El euro es una creación política, expresada de modo diáfano en los tratados de la Unión, un objetivo si no paralelo, al menos exhibido como el signo más profundo de la voluntad de constituir una unión política europea que arranca del Tratado de Roma, e incluso con antecedentes muy anteriores a 1957. Su implantación, pese al fracaso constituyente de 2004, fue el resultado del Tratado de Maastricht de 1992. Su despliegue se produce durante la última etapa de bonanza económica, incluso exagerada en términos de burbujas especulativas como la inmobiliaria. El objetivo político de la cesión de soberanía de los estados miembros, no todos, en un signo nacional tan enraizado en la cultura política europea, fue saludado como un éxito antes incluso de conocer los efectos sobre el sistema económico, sobre el consumo y sobre las vidas de los ciudadanos. El signo monetario, junto con la fuerza y las fronteras, constituían elementos esenciales, definitorios, de la soberanía de los estados. El mercado único, la movilidad de los capitales y las personas, el funcionamiento del espacio Schengen, eliminaban dos de los componentes tradicionales del poder de los estados. Fuera quedaban la fuerza, las capacidades militares y la reserva estatal de las relaciones internacionales.
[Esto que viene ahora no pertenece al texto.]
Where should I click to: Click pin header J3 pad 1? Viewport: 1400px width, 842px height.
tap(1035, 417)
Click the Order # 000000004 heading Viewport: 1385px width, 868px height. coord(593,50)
El objetivo político se consigue sin grandes oposiciones internas, y la ciudadanía adopta como propia la nueva divisa supraestatal. Al menos hasta la manifestación de los efectos de la crisis sistémica en su vertiente económica, en que el recurso, por ejemplo, a las devaluaciones para incrementar la competitividad en el comercio internacional ya no es posible en virtud de la rigidez de la autoridad monetaria europea ejercida por el Banco Central Europeo.
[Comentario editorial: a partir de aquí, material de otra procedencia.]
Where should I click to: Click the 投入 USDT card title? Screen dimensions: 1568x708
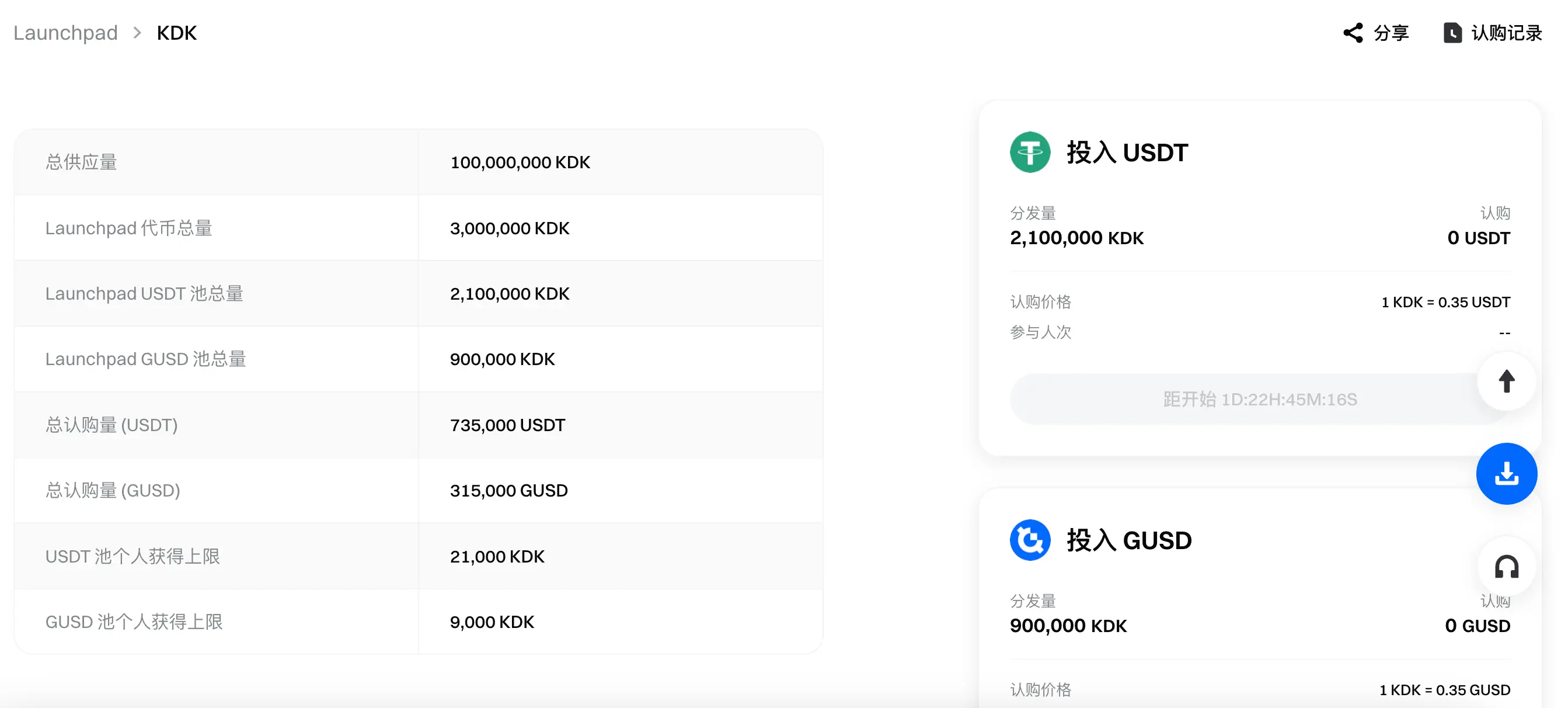coord(1127,152)
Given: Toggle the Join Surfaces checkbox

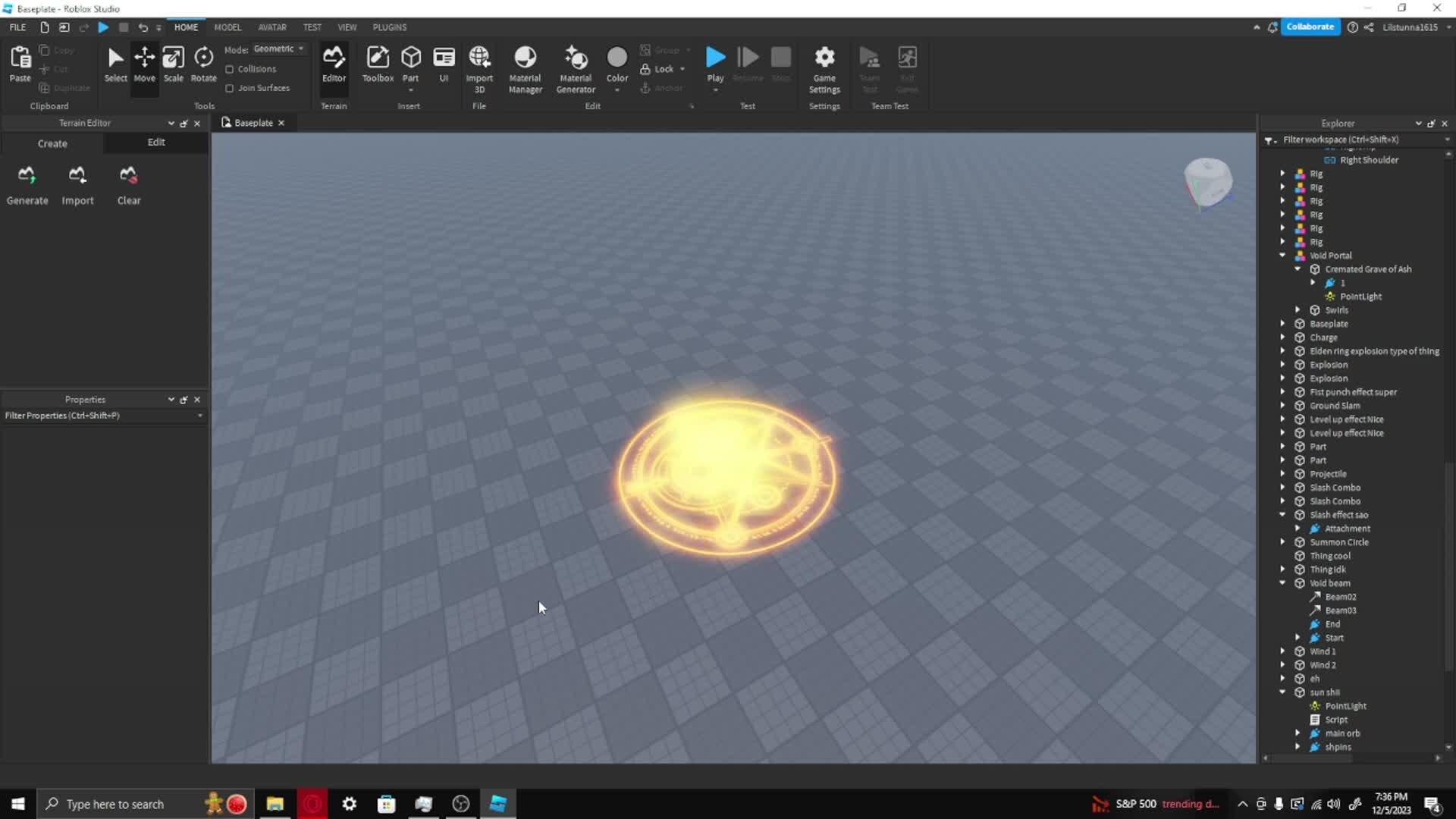Looking at the screenshot, I should coord(230,88).
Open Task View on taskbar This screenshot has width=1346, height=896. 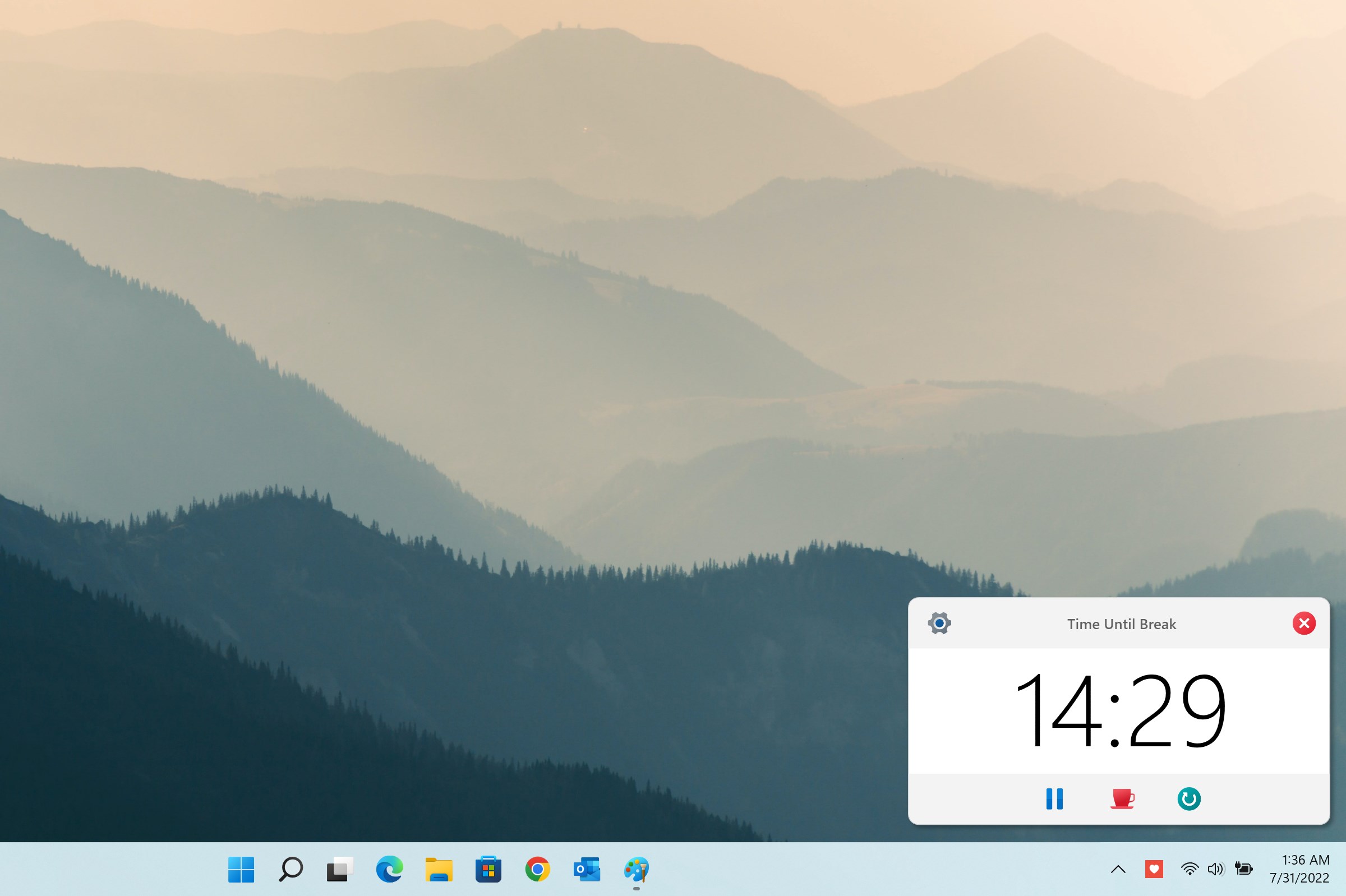(x=339, y=869)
Una moneda sin estado, algo insólito. Porque, en efecto, la unión política que debiera acoger los componentes de un estado no se ha consolidado, y además no lleva camino de hacerlo a causa, entre otras cosas, de la reestatalización, del nacionalismo de los estados miembros que suscribieron la iniciativa monetaria.
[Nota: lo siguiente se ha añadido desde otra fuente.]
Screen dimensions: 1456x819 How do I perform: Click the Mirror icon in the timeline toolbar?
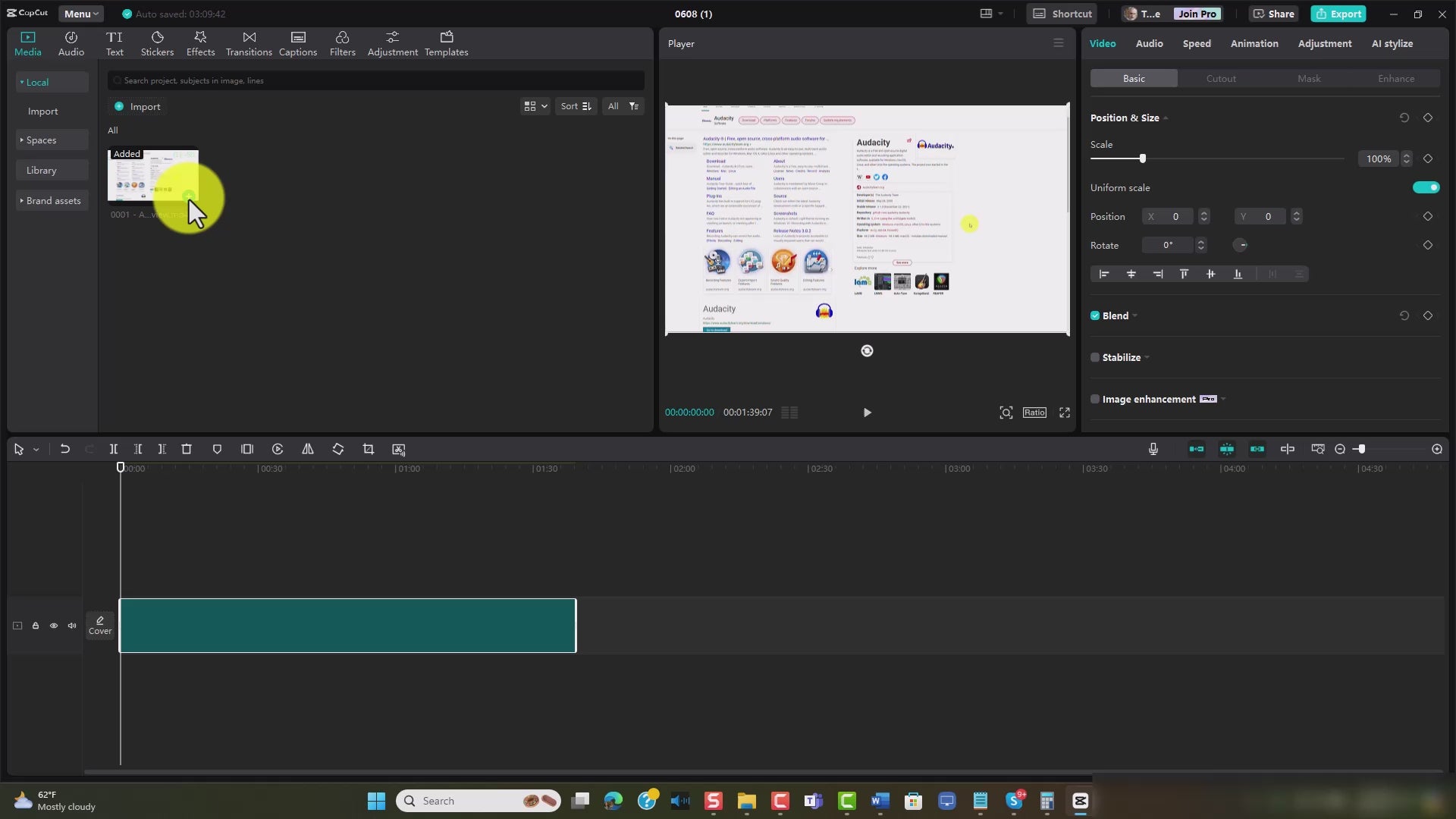(307, 449)
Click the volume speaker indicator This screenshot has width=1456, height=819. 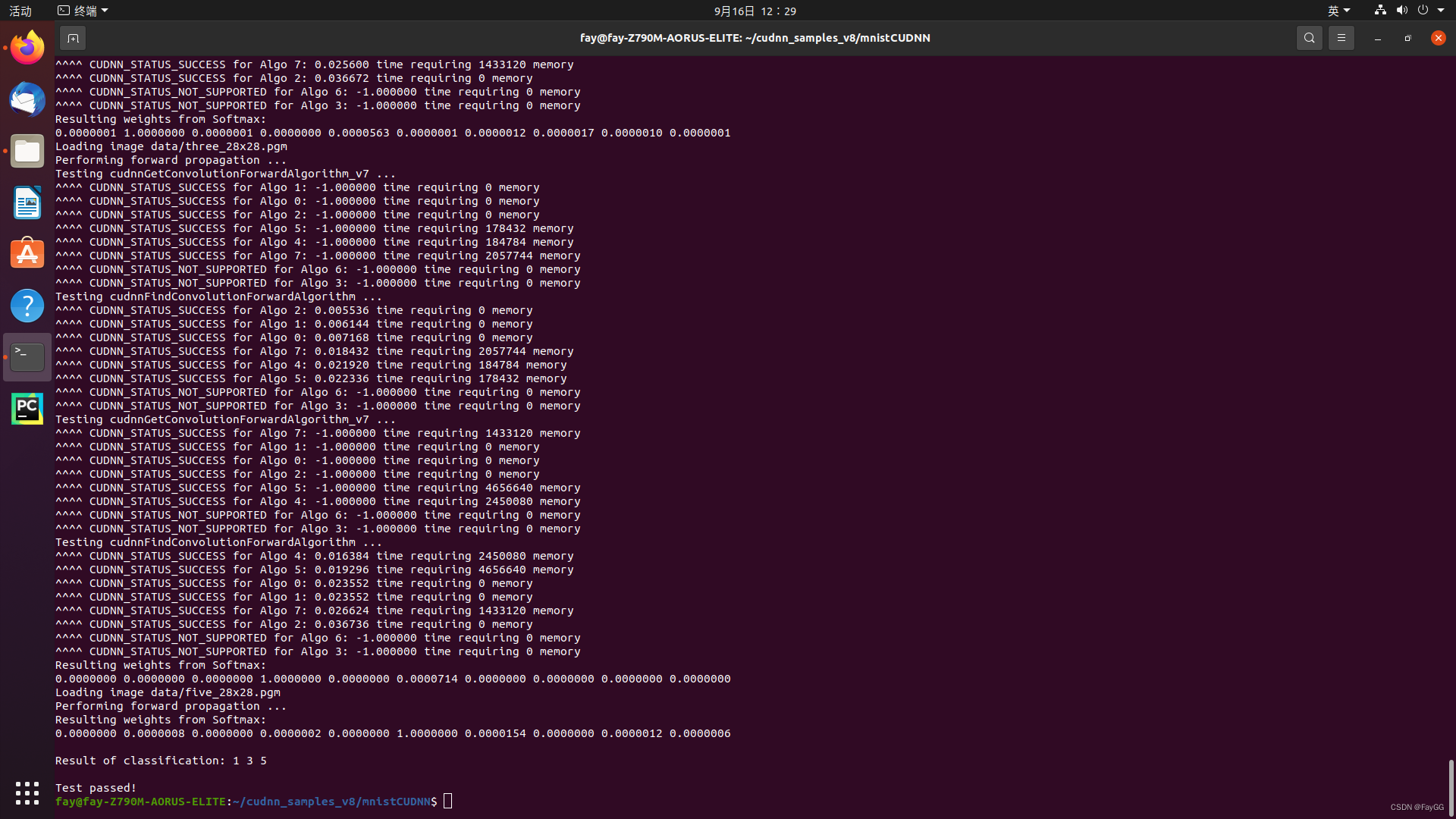point(1401,11)
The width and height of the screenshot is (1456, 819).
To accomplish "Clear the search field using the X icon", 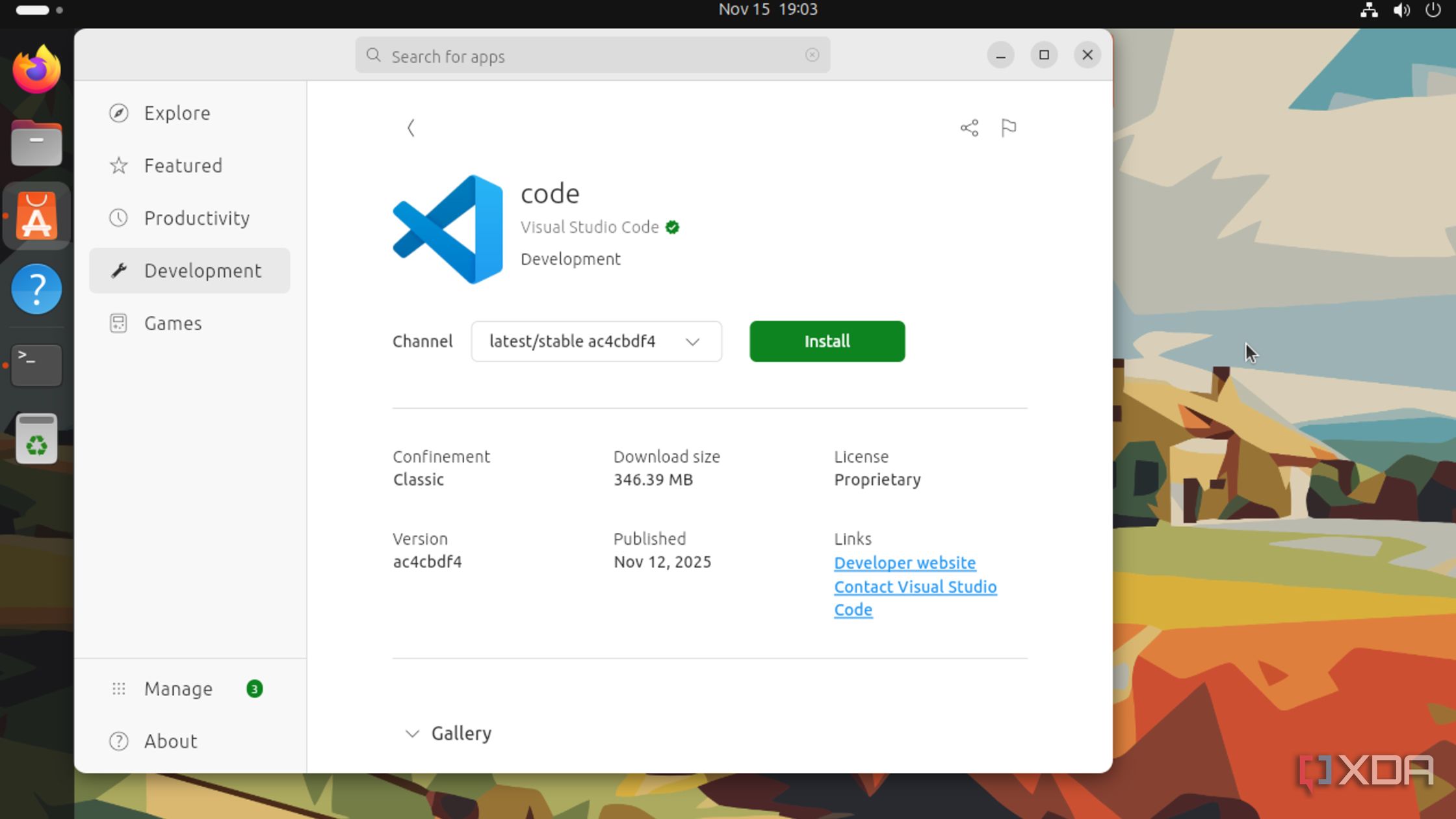I will 812,55.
Ni unión política, ni a efectos monetarios unión fiscal y presupuestaria, imprescindibles para que la nueva moneda hiciera frente tanto a las necesidades como a las amenazas, tanto de especuladores como de los agentes estatales de otras partes, incluida la suculenta factura percibida por la City londinense. La baja inflación fue la prioridad fijada a la autoridad monetaria, impuesta por la larga tradición del trauma alemán de la Primera Guerra Mundial y sus efectos económicos. La independencia política de los gobiernos del BCE contrasta con la lógica de cooperación del Tesoro y la Reserva Federal norteamericanas con las autoridades políticas elegidas democráticamente, incluso para modular los flujos monetarios, fijar los tipos de interés con objetivos para el empleo o la reactivación de la economía, o para financiar el sistema público en las etapas de crecimiento exiguo o amenazado. La prioridad sobre el control de la inflación es sacrosanta, e impide acciones como la mutualización de la deuda, que sin duda alguna aliviaría tensiones como las producidas sobre todo en los países del sur de Europa.